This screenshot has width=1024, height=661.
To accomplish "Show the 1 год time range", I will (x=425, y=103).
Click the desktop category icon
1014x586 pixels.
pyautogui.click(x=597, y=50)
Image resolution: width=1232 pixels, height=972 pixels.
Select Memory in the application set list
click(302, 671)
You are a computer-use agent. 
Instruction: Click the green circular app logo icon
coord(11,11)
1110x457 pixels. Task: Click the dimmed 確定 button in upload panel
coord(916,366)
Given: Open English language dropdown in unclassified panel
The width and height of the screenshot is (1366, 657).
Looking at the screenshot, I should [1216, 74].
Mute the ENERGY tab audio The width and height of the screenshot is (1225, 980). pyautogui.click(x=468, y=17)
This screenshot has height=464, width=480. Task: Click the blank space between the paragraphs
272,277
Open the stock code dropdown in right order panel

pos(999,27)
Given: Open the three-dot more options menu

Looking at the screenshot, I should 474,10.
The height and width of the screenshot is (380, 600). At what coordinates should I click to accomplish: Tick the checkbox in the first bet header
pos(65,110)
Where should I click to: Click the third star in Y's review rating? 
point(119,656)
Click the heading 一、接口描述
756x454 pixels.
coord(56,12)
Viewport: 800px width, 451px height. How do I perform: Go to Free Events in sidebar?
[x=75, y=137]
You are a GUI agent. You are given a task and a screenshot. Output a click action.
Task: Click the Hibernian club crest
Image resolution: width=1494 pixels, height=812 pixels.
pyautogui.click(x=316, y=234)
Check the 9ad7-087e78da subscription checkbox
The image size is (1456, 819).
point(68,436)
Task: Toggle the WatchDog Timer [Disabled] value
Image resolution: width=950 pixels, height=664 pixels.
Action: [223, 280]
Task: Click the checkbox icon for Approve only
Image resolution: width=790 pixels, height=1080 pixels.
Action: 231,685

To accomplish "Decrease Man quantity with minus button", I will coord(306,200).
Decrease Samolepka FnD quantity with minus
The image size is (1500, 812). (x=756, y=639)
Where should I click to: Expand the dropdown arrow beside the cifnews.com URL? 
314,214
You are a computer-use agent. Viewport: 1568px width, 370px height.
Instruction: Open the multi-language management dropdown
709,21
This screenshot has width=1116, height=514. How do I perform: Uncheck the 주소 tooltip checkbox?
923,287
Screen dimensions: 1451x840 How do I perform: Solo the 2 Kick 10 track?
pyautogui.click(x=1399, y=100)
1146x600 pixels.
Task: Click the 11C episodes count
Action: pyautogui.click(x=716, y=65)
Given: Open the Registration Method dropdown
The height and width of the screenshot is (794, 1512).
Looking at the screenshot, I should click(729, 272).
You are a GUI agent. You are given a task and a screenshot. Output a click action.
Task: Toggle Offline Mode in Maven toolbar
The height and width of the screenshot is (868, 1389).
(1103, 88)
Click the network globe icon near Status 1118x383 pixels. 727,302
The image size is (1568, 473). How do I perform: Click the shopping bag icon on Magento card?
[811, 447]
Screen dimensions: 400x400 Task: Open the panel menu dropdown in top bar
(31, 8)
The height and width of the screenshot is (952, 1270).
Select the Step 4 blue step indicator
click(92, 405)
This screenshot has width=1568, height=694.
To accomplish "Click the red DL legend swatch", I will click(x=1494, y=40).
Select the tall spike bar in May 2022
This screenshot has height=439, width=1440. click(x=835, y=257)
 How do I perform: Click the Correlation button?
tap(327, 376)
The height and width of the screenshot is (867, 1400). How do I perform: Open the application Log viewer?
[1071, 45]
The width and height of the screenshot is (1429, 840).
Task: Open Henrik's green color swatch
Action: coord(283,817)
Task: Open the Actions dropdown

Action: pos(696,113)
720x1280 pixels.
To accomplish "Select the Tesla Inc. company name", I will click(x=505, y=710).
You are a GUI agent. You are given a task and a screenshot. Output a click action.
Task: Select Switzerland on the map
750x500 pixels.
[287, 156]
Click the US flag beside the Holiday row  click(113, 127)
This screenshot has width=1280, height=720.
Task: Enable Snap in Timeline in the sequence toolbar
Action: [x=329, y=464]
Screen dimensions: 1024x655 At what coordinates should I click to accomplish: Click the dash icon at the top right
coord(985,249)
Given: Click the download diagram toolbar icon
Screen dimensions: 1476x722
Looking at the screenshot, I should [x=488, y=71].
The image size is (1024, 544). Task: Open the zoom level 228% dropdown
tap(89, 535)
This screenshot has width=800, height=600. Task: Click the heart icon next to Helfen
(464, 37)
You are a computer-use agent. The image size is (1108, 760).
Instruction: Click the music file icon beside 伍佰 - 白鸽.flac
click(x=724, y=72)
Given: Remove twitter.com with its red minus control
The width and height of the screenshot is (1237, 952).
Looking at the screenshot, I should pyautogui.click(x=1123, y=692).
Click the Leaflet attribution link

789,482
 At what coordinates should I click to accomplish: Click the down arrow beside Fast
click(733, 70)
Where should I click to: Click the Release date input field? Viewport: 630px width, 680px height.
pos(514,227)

=====

■ **Task to carry out**
Could you rewrite all of the lines above as a JSON list of strings, one string per line, with the blank lines left out?

■ **Written response**
[
  "This screenshot has width=1024, height=661.",
  "To accomplish \"Show the 1 год time range\", I will (x=425, y=103).",
  "Click the desktop category icon",
  "1014x586 pixels.",
  "pyautogui.click(x=597, y=50)",
  "Image resolution: width=1232 pixels, height=972 pixels.",
  "Select Memory in the application set list",
  "click(302, 671)",
  "You are a computer-use agent. ",
  "Instruction: Click the green circular app logo icon",
  "coord(11,11)",
  "1110x457 pixels. Task: Click the dimmed 確定 button in upload panel",
  "coord(916,366)",
  "Given: Open English language dropdown in unclassified panel",
  "The width and height of the screenshot is (1366, 657).",
  "Looking at the screenshot, I should [1216, 74].",
  "Mute the ENERGY tab audio The width and height of the screenshot is (1225, 980). pyautogui.click(x=468, y=17)",
  "This screenshot has height=464, width=480. Task: Click the blank space between the paragraphs",
  "272,277",
  "Open the stock code dropdown in right order panel",
  "pos(999,27)",
  "Given: Open the three-dot more options menu",
  "Looking at the screenshot, I should 474,10.",
  "The height and width of the screenshot is (380, 600). At what coordinates should I click to accomplish: Tick the checkbox in the first bet header",
  "pos(65,110)",
  "Where should I click to: Click the third star in Y's review rating? ",
  "point(119,656)",
  "Click the heading 一、接口描述",
  "756x454 pixels.",
  "coord(56,12)",
  "Viewport: 800px width, 451px height. How do I perform: Go to Free Events in sidebar?",
  "[x=75, y=137]",
  "You are a GUI agent. You are given a task and a screenshot. Output a click action.",
  "Task: Click the Hibernian club crest",
  "Image resolution: width=1494 pixels, height=812 pixels.",
  "pyautogui.click(x=316, y=234)",
  "Check the 9ad7-087e78da subscription checkbox",
  "The image size is (1456, 819).",
  "point(68,436)",
  "Task: Toggle the WatchDog Timer [Disabled] value",
  "Image resolution: width=950 pixels, height=664 pixels.",
  "Action: [223, 280]",
  "Task: Click the checkbox icon for Approve only",
  "Image resolution: width=790 pixels, height=1080 pixels.",
  "Action: 231,685",
  "To accomplish \"Decrease Man quantity with minus button\", I will coord(306,200).",
  "Decrease Samolepka FnD quantity with minus",
  "The image size is (1500, 812). (x=756, y=639)",
  "Where should I click to: Expand the dropdown arrow beside the cifnews.com URL? ",
  "314,214",
  "You are a computer-use agent. Viewport: 1568px width, 370px height.",
  "Instruction: Open the multi-language management dropdown",
  "709,21",
  "This screenshot has width=1116, height=514. How do I perform: Uncheck the 주소 tooltip checkbox?",
  "923,287",
  "Screen dimensions: 1451x840 How do I perform: Solo the 2 Kick 10 track?",
  "pyautogui.click(x=1399, y=100)",
  "1146x600 pixels.",
  "Task: Click the 11C episodes count",
  "Action: pyautogui.click(x=716, y=65)",
  "Given: Open the Registration Method dropdown",
  "The height and width of the screenshot is (794, 1512).",
  "Looking at the screenshot, I should click(729, 272).",
  "You are a GUI agent. You are given a task and a screenshot. Output a click action.",
  "Task: Toggle Offline Mode in Maven toolbar",
  "The height and width of the screenshot is (868, 1389).",
  "(1103, 88)",
  "Click the network globe icon near Status 1118x383 pixels. 727,302",
  "The image size is (1568, 473). How do I perform: Click the shopping bag icon on Magento card?",
  "[811, 447]",
  "Screen dimensions: 400x400 Task: Open the panel menu dropdown in top bar",
  "(31, 8)",
  "The height and width of the screenshot is (952, 1270).",
  "Select the Step 4 blue step indicator",
  "click(92, 405)",
  "This screenshot has width=1568, height=694.",
  "To accomplish \"Click the red DL legend swatch\", I will click(x=1494, y=40).",
  "Select the tall spike bar in May 2022",
  "This screenshot has height=439, width=1440. click(x=835, y=257)",
  " How do I perform: Click the Correlation button?",
  "tap(327, 376)",
  "The height and width of the screenshot is (867, 1400). How do I perform: Open the application Log viewer?",
  "[1071, 45]",
  "The width and height of the screenshot is (1429, 840).",
  "Task: Open Henrik's green color swatch",
  "Action: coord(283,817)",
  "Task: Open the Actions dropdown",
  "Action: pos(696,113)",
  "720x1280 pixels.",
  "To accomplish \"Select the Tesla Inc. company name\", I will click(x=505, y=710).",
  "You are a GUI agent. You are given a task and a screenshot. Output a click action.",
  "Task: Select Switzerland on the map",
  "750x500 pixels.",
  "[287, 156]",
  "Click the US flag beside the Holiday row  click(113, 127)",
  "This screenshot has width=1280, height=720.",
  "Task: Enable Snap in Timeline in the sequence toolbar",
  "Action: [x=329, y=464]",
  "Screen dimensions: 1024x655 At what coordinates should I click to accomplish: Click the dash icon at the top right",
  "coord(985,249)",
  "Given: Click the download diagram toolbar icon",
  "Screen dimensions: 1476x722",
  "Looking at the screenshot, I should [x=488, y=71].",
  "The image size is (1024, 544). Task: Open the zoom level 228% dropdown",
  "tap(89, 535)",
  "This screenshot has width=800, height=600. Task: Click the heart icon next to Helfen",
  "(464, 37)",
  "You are a computer-use agent. The image size is (1108, 760).",
  "Instruction: Click the music file icon beside 伍佰 - 白鸽.flac",
  "click(x=724, y=72)",
  "Given: Remove twitter.com with its red minus control",
  "The width and height of the screenshot is (1237, 952).",
  "Looking at the screenshot, I should pyautogui.click(x=1123, y=692).",
  "Click the Leaflet attribution link",
  "789,482",
  " At what coordinates should I click to accomplish: Click the down arrow beside Fast",
  "click(733, 70)",
  "Where should I click to: Click the Release date input field? Viewport: 630px width, 680px height.",
  "pos(514,227)"
]